Driven to be a Purposeful Scientist
Meet Sanju Koirala, a first-year graduate student in the Developmental Science program at the Institute of Child Development (ICD) and a member of both the DCAN Lab and the Elison Lab. A self-described first-generation, international, woman of color in science, she is passionate about making science more equitable and accessible to students from underrepresented backgrounds globally.

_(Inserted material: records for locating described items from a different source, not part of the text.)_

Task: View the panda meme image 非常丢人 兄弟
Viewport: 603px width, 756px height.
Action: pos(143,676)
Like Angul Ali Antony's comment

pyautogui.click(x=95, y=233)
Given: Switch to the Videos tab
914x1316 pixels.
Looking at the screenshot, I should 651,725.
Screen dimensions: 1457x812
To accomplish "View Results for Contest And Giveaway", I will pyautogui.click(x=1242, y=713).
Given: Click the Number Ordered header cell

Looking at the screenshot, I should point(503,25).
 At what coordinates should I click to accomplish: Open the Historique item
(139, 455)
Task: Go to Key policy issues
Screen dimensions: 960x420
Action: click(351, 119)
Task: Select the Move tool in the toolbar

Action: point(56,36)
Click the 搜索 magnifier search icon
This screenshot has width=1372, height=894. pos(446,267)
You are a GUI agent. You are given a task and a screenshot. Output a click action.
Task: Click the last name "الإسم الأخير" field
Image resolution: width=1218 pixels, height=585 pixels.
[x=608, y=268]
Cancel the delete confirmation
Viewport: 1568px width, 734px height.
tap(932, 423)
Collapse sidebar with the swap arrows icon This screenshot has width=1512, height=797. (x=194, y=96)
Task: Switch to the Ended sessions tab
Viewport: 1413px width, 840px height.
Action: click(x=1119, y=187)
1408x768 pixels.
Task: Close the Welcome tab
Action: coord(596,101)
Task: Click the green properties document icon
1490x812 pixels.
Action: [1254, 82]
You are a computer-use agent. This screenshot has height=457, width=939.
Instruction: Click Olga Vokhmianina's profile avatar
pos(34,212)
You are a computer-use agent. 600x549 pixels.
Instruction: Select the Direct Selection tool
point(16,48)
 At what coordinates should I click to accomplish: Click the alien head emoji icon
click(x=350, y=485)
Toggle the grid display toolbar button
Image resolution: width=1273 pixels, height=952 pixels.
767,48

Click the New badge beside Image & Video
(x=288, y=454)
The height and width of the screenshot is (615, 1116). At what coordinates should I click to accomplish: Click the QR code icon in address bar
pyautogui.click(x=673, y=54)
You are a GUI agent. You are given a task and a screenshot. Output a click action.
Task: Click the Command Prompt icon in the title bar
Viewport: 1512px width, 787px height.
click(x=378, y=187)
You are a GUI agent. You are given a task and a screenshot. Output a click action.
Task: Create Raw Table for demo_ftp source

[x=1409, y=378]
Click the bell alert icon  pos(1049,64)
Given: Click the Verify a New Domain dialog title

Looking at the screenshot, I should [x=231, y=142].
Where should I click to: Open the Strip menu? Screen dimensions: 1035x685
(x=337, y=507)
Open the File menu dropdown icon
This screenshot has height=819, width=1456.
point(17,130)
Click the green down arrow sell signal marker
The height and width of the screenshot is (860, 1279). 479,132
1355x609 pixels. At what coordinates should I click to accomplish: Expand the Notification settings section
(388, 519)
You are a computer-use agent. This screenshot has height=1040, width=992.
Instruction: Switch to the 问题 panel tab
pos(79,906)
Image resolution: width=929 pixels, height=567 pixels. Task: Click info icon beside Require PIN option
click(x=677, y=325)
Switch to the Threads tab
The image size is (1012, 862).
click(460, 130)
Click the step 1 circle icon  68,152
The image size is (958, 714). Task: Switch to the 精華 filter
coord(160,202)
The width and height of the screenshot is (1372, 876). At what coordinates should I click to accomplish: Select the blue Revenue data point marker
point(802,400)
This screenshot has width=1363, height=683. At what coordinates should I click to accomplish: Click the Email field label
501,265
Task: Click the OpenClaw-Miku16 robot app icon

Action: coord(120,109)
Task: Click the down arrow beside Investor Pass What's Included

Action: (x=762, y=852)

“I had never met a scientist or stepped in a research lab before coming to the U.S., and I feel extremely fortunate to have found the right mentors and opportunities at the right time throughout my career,” said Koirala. “However, if we really want to do science that includes and benefits all, we cannot rely on fortune to bring one brown girl at the table. So, I want to work towards actively adding more chairs and making sure that all chairs are equally sturdy.”
Koirala has formally and informally mentored multiple students at the U of M and internationally regarding their research interests and career. She co-founded the group Nepalese in Neuroscience to create a community of Nepali researchers to foster support and collaboration. She also organized career panels to advise students on application processes, co-created summer mentorship programs for international students during COVID, and presented “meet a scientist” with high school students in Nepal.
“I just try to be more visible and vulnerable about my success, failures, and lessons learned hoping it will help others find inspiration or support,” she said.
She is also engaged in disseminating scientific information. She co-organized and co-chaired a panel on mental health during Global Nepali Health Conference, and she gave several talks to Nepali communities regarding autism spectrum disorder and various other neurodevelopmental disorders, against the prevailing stigma associated with such conditions. “I hope to partner with families and organizations to create a resource and information hub for our minority communities to learn more about neurodevelopmental disorders and find the right clinic and support early,” she said.
Learn more about Sanju Koirala and her interest in developmental neuroscience:
What interests you in developmental neuroscience?
Growing up in a patriarchal Nepali society, I felt limited to who I could become. So I found an escape through stories, to an empowering alternate world that afforded me infinite possibilities. As I voraciously read books where characters are crafted over time, I became interested in understanding the developmental process of how we become who we are. This curiosity led me to the U.S. to study neuroscience at Hamilton College, followed by a research fellowship at Marcus Autism Center, Emory University, and these experiences further shaped my interest in developmental neuroscience; in understanding how our brain develops over time in health and disease.
What interests you in research at the U of M?
My research interest lies in understanding how our brain develops and how that trajectory goes different in various neurodevelopmental disorders and delays. DCAN lab is a hub of interdisciplinary researchers asking very interesting questions about the brain in health and disease and actively developing analytical tools to answer them. E-Lab provides me with a nuanced understanding of child development and how such trajectories can go differently over development. Being a graduate student at ICD and MIDB with the opportunity to work with Dr. Fair and Dr. Elison meant I could gain a very strong training in both cognitive neuroscience and developmental psychology to ask questions that bridge the fields.
What do you hope to learn through graduate school and your research experiences?
For short term goals, I hope to understand the theoretical frameworks, devise interesting questions, learn the advanced skillsets to answer my questions, and find ways to translate it to the broader community. For long-term, I want to be an amalgam of my formal and informal mentors both in and outside of lab to be a purposeful scientist, a supportive mentor, and a trustworthy leader in the field.
What has your experience been like so far?
Scientifically, it has been fascinating. I am in my second semester right now and the learning curve has been extremely steep. It’s a scientific wonderland and I am surprised by all the things I learn every day. It’s exciting.
Personally, graduate school feels intimidating at times especially when you are surrounded by hardworking geniuses all around and come from a background not traditionally represented in academia. However, my mentors, colleagues, and cohort mates have been extremely supportive and encouraging. And my imposter syndrome usually fades away in front of the privilege I feel to have the opportunity to learn and do what I absolutely love.
What are your career plans?
I want to be a developmental neuroscientist in academia and I want my scientific work to have translational impact in the society. Being at MIDB has been an amazing opportunity to see how a collaborative center with clinics, research labs, and efforts for community integration is formed. As an international student, I would love to be at a place and position where such efforts can be scaled globally.